● Input material:
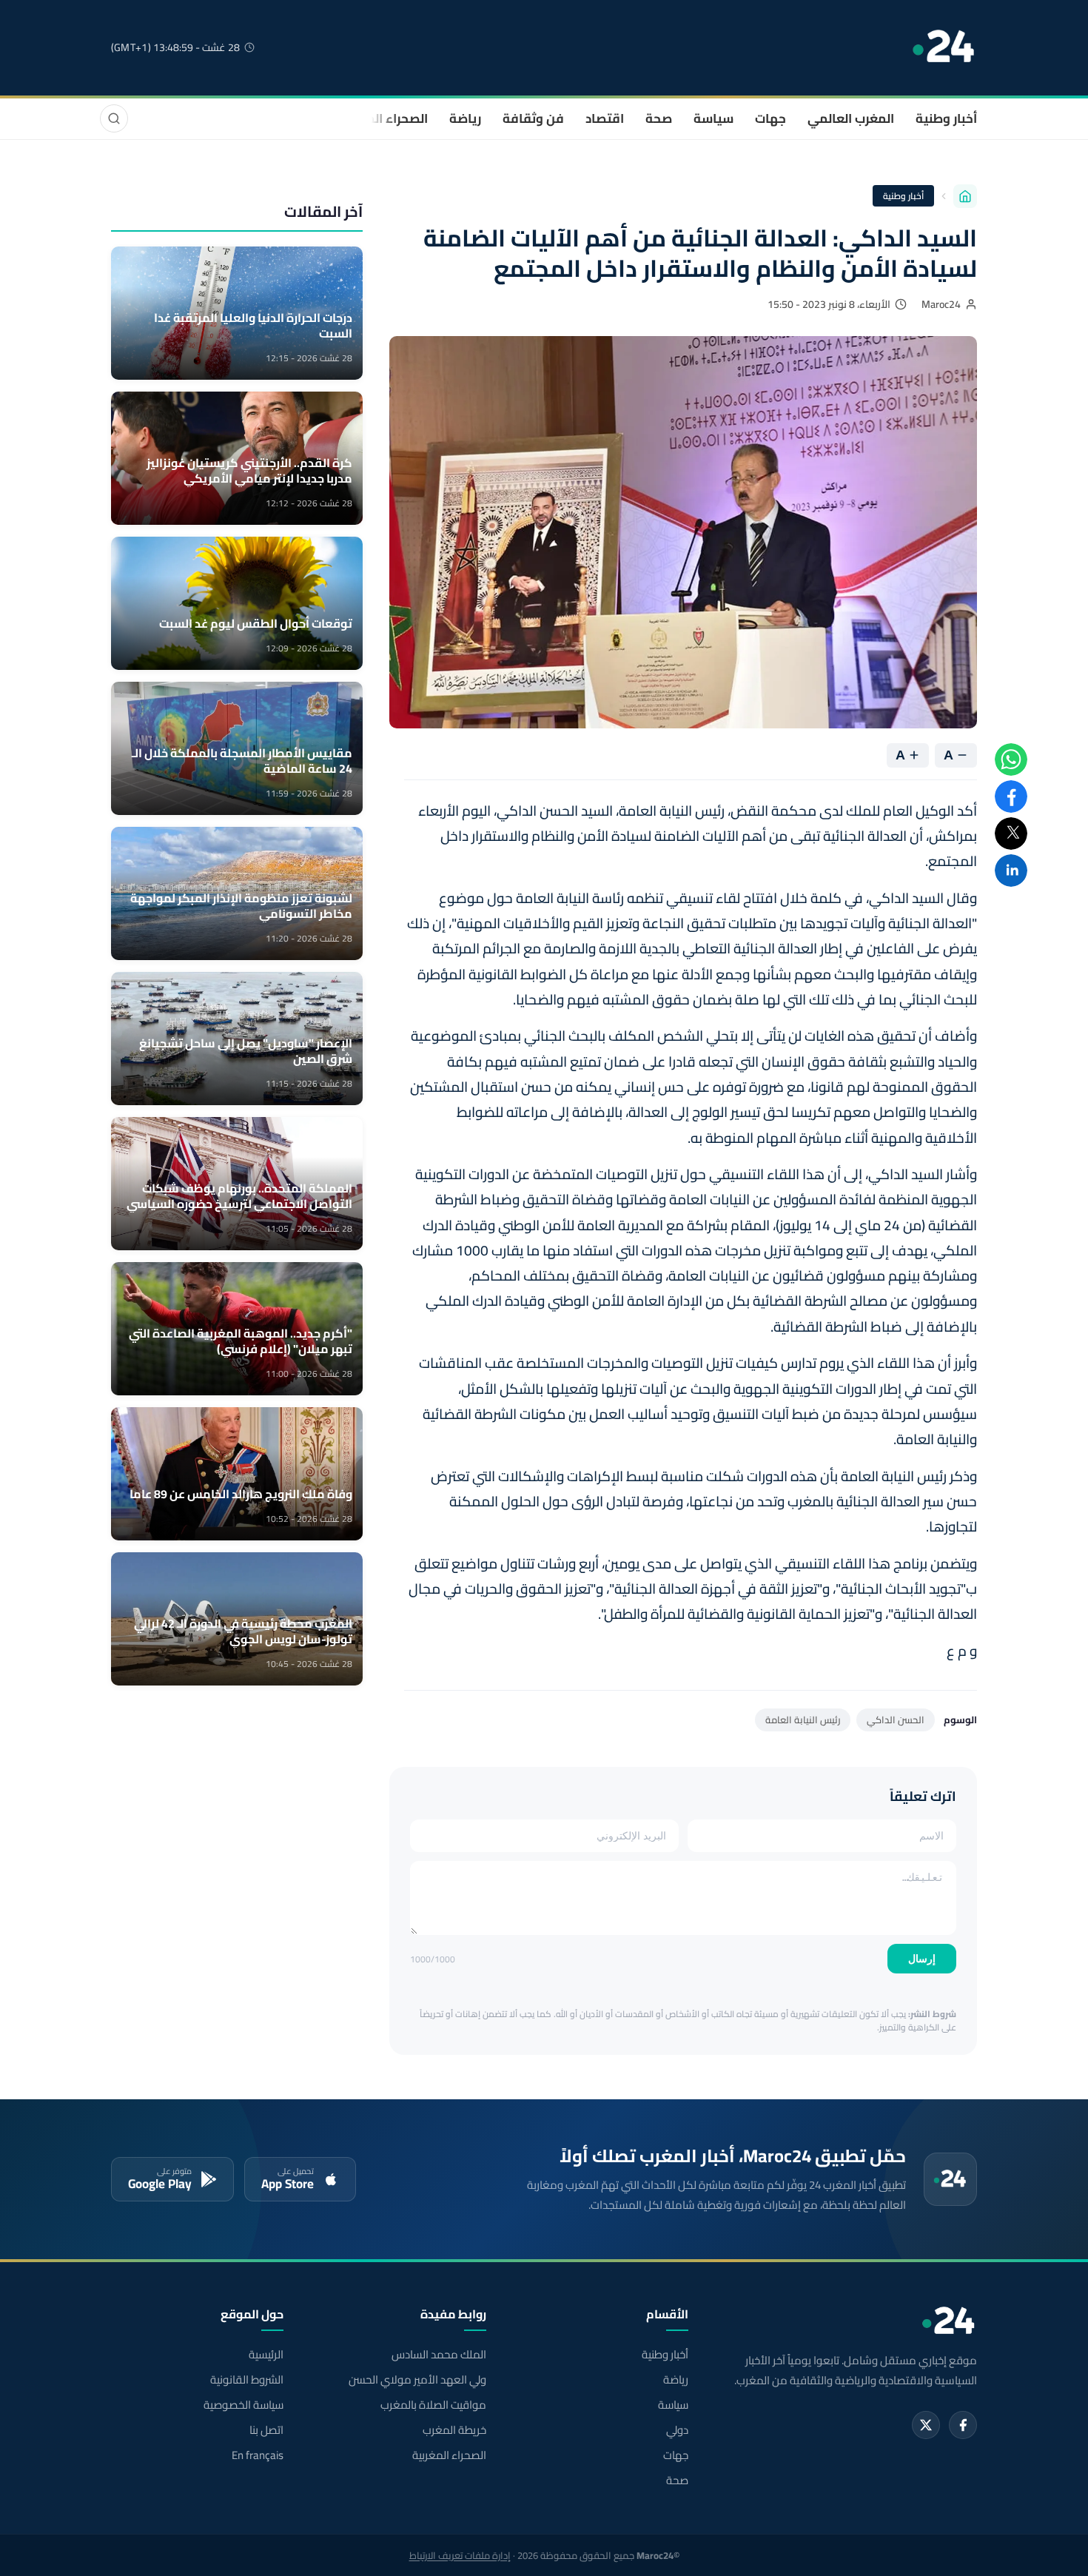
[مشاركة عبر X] (1011, 833)
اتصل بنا (266, 2430)
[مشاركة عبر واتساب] (1011, 759)
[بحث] (114, 118)
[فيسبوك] (963, 2425)
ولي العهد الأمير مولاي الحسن (417, 2380)
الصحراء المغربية (382, 118)
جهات (770, 118)
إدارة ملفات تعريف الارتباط (460, 2555)
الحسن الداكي (895, 1719)
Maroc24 (941, 304)
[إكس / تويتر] (926, 2425)
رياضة (465, 118)
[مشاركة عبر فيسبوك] (1011, 796)
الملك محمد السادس (439, 2355)
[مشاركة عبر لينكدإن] (1011, 870)
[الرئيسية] (965, 196)
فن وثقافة (533, 118)
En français (257, 2455)
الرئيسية (266, 2355)
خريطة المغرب (454, 2430)
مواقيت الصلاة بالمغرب (433, 2405)
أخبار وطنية (946, 118)
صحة (658, 118)
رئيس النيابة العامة (802, 1719)
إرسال (922, 1959)
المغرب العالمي (850, 118)
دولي (677, 2430)
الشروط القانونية (246, 2380)
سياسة (713, 118)
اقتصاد (604, 118)
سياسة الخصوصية (243, 2405)
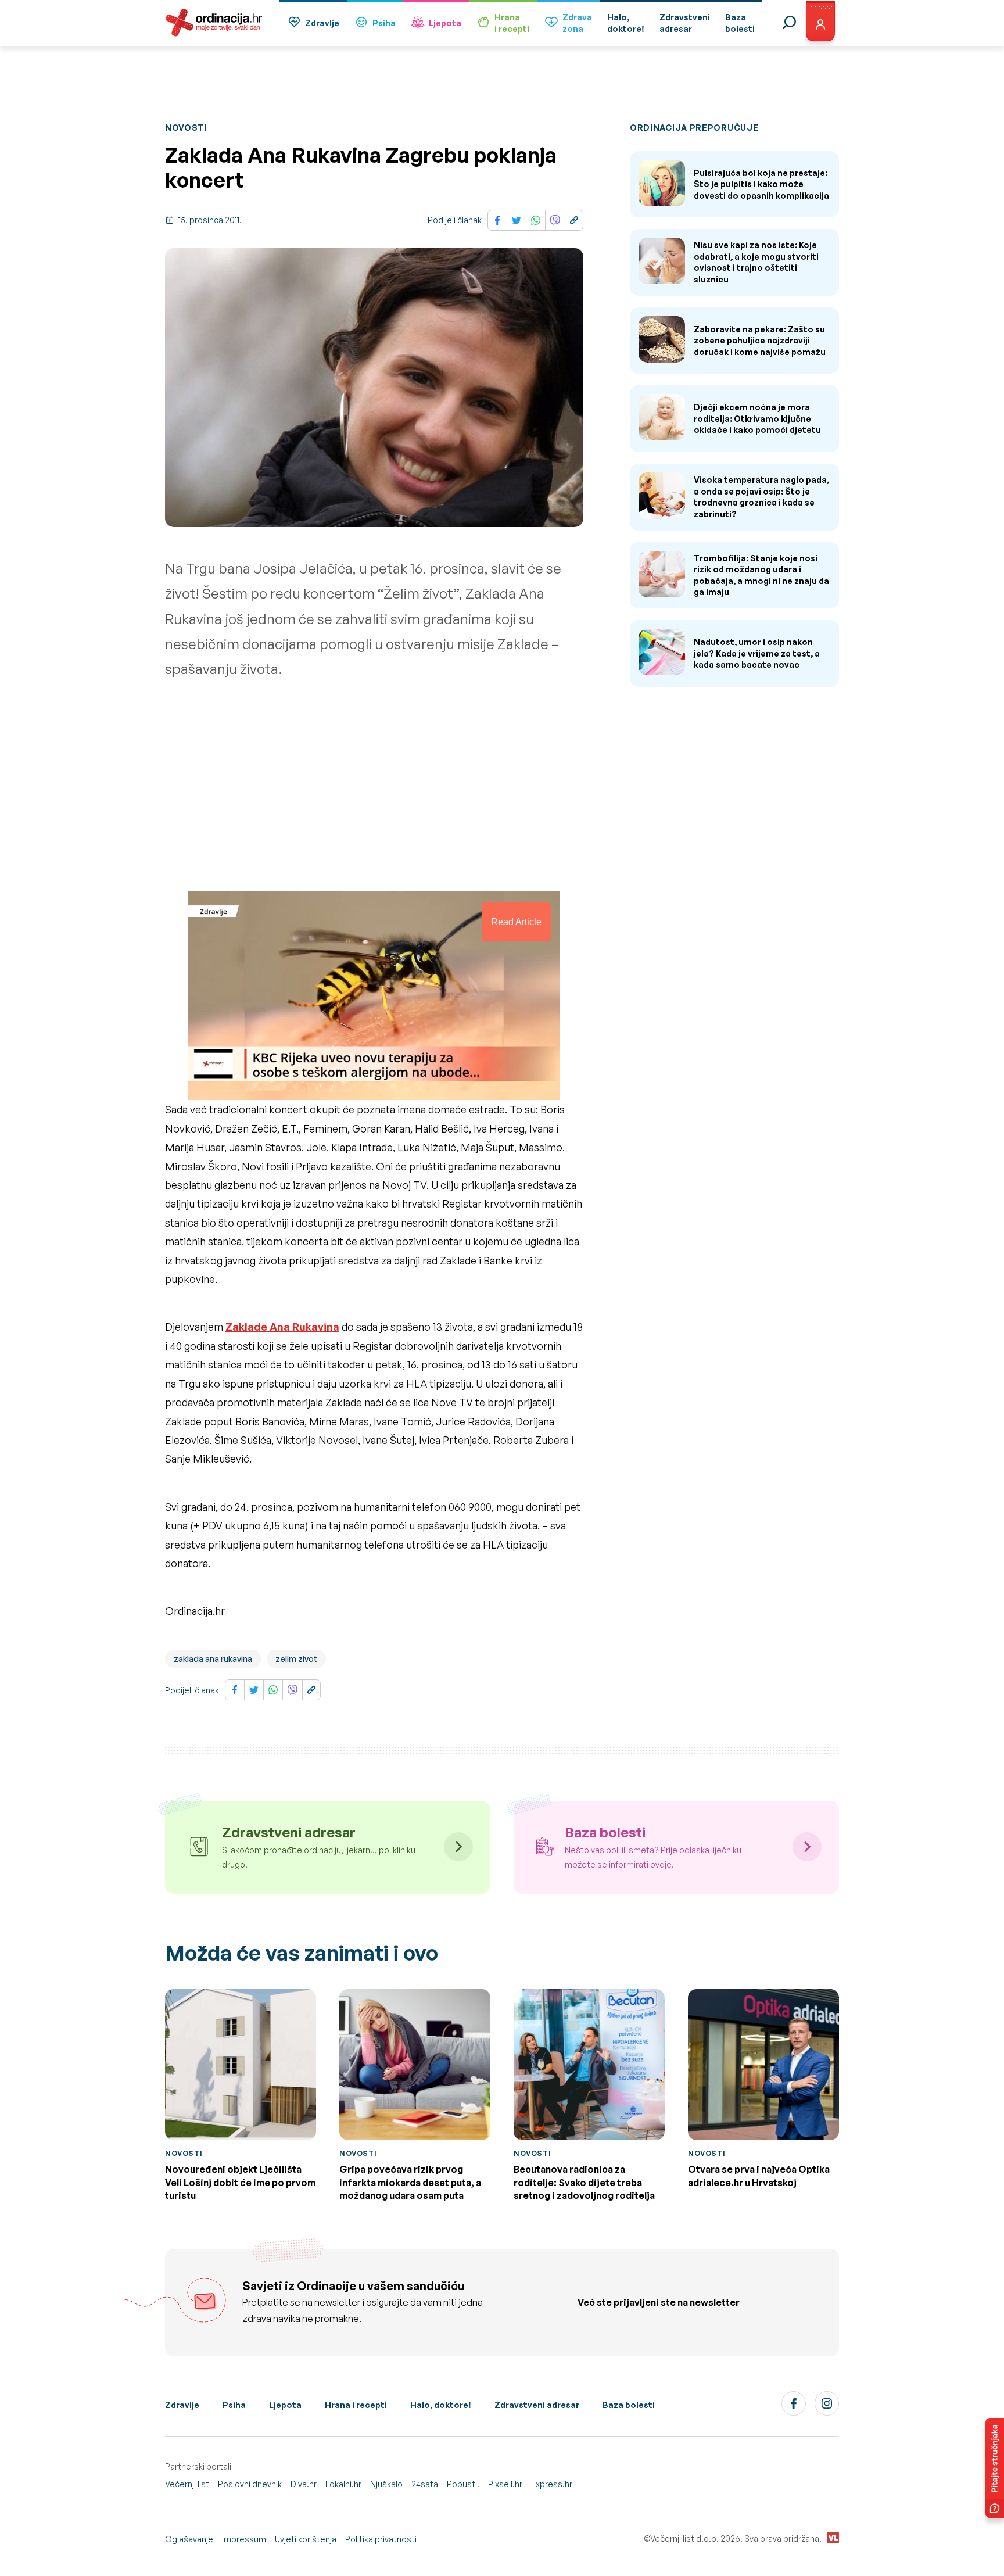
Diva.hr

● Requirement: Except for the pictures, write the data out exactly.

● Final answer:
[مشاركة عبر X] (1011, 833)
اتصل بنا (266, 2430)
[مشاركة عبر واتساب] (1011, 759)
[بحث] (114, 118)
[فيسبوك] (963, 2425)
ولي العهد الأمير مولاي الحسن (417, 2380)
الصحراء المغربية (382, 118)
جهات (770, 118)
إدارة ملفات تعريف الارتباط (460, 2555)
الحسن الداكي (895, 1719)
Maroc24 (941, 304)
[إكس / تويتر] (926, 2425)
رياضة (465, 118)
[مشاركة عبر فيسبوك] (1011, 796)
الملك محمد السادس (439, 2355)
[مشاركة عبر لينكدإن] (1011, 870)
[الرئيسية] (965, 196)
فن وثقافة (533, 118)
En français (257, 2455)
الرئيسية (266, 2355)
خريطة المغرب (454, 2430)
مواقيت الصلاة بالمغرب (433, 2405)
أخبار وطنية (946, 118)
صحة (658, 118)
رئيس النيابة العامة (802, 1719)
إرسال (922, 1959)
المغرب العالمي (850, 118)
دولي (677, 2430)
الشروط القانونية (246, 2380)
سياسة (713, 118)
اقتصاد (604, 118)
سياسة الخصوصية (243, 2405)
Diva.hr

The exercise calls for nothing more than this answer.